McCain issued JW a written statement denying that his office had anything to do with the IRS targeting of conservative groups.
In the statement the senator refers to JW’s work sparking a “series of online reports falsely claiming that my office was somehow involved in the IRS’s targeting of conservative groups – reports that are demonstrably untrue and totally contradicted by my all of my actions over the past several years on this issue.” As evidence McCain offers a link to a dissenting report he released last fall refuting the Democrats’ Majority Permanent Subcommittee on Investigations (PSI) report claiming the IRS showed no bias against conservative groups. He also includes a newswire story published around the same time as proof that “media coverage at the time noted that I was in total disagreement with Senate Democrats on the issue of whether the IRS targeted conservative groups.”

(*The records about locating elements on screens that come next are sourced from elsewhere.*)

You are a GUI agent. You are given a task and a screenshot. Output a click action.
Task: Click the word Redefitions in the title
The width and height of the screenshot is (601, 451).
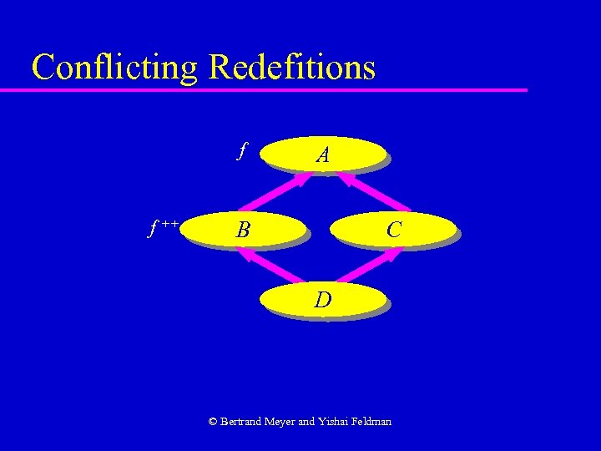coord(292,67)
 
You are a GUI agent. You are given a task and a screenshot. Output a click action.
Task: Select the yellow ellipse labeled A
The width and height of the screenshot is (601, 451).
coord(324,155)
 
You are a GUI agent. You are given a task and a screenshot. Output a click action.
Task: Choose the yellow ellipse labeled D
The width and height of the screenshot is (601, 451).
coord(324,299)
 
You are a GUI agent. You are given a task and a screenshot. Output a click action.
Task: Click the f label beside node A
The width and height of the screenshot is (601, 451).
coord(241,151)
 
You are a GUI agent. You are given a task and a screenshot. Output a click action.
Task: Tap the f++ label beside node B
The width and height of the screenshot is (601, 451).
coord(164,226)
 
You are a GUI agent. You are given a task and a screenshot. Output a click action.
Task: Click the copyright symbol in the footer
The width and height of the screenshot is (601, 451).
coord(213,422)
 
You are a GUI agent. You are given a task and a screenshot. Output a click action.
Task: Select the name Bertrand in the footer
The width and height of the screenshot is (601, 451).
coord(241,422)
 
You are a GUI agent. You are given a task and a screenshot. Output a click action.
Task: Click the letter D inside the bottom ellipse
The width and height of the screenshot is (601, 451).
coord(323,299)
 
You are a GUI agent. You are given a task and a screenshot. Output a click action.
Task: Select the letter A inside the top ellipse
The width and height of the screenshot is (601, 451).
coord(322,155)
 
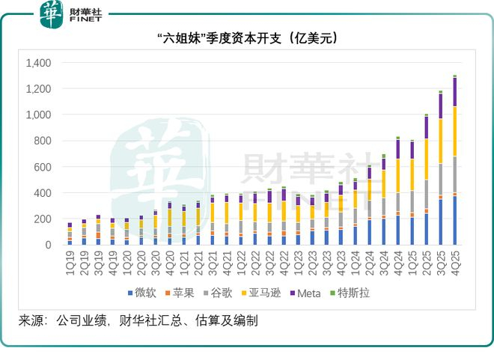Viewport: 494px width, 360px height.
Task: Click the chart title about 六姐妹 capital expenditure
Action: tap(247, 38)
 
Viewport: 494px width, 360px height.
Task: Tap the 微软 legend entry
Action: tap(142, 293)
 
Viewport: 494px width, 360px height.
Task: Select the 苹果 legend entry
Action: tap(180, 293)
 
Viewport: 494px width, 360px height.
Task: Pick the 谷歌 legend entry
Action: tap(218, 293)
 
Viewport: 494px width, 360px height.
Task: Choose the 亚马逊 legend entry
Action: tap(261, 293)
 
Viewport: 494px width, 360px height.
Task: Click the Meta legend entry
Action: tap(305, 293)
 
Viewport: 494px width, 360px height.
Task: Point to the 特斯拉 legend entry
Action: tap(350, 293)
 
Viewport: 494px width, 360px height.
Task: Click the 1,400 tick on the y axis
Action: tap(38, 63)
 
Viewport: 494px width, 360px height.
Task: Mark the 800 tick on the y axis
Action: tap(43, 141)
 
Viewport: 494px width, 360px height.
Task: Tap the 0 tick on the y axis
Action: tap(48, 245)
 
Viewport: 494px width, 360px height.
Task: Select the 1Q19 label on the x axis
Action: tap(70, 263)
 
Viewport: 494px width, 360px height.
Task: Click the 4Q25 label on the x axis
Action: tap(455, 263)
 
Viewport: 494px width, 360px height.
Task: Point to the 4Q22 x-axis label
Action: tap(284, 263)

McCain’s statement to JW goes on: “Like so many Americans, I was shocked and appalled by revelations that the IRS inappropriately singled out conservative groups for scrutiny, and that our tax system was used to target political opponents. As Ranking Member of the Senate’s Permanent Subcommittee on Investigations, I devoted significant time and resources to help get to the bottom of this disturbing abuse of power by the IRS. Any article suggesting otherwise is simply wrong, and ignores the facts of my actions over the last several years.”
So if I have this straight — McCain is shocked and appalled because his well-documented efforts to pressure the IRS into reining in political advocacy groups led to the IRS reining in political advocacy groups.
I believe the senator doth protest too much.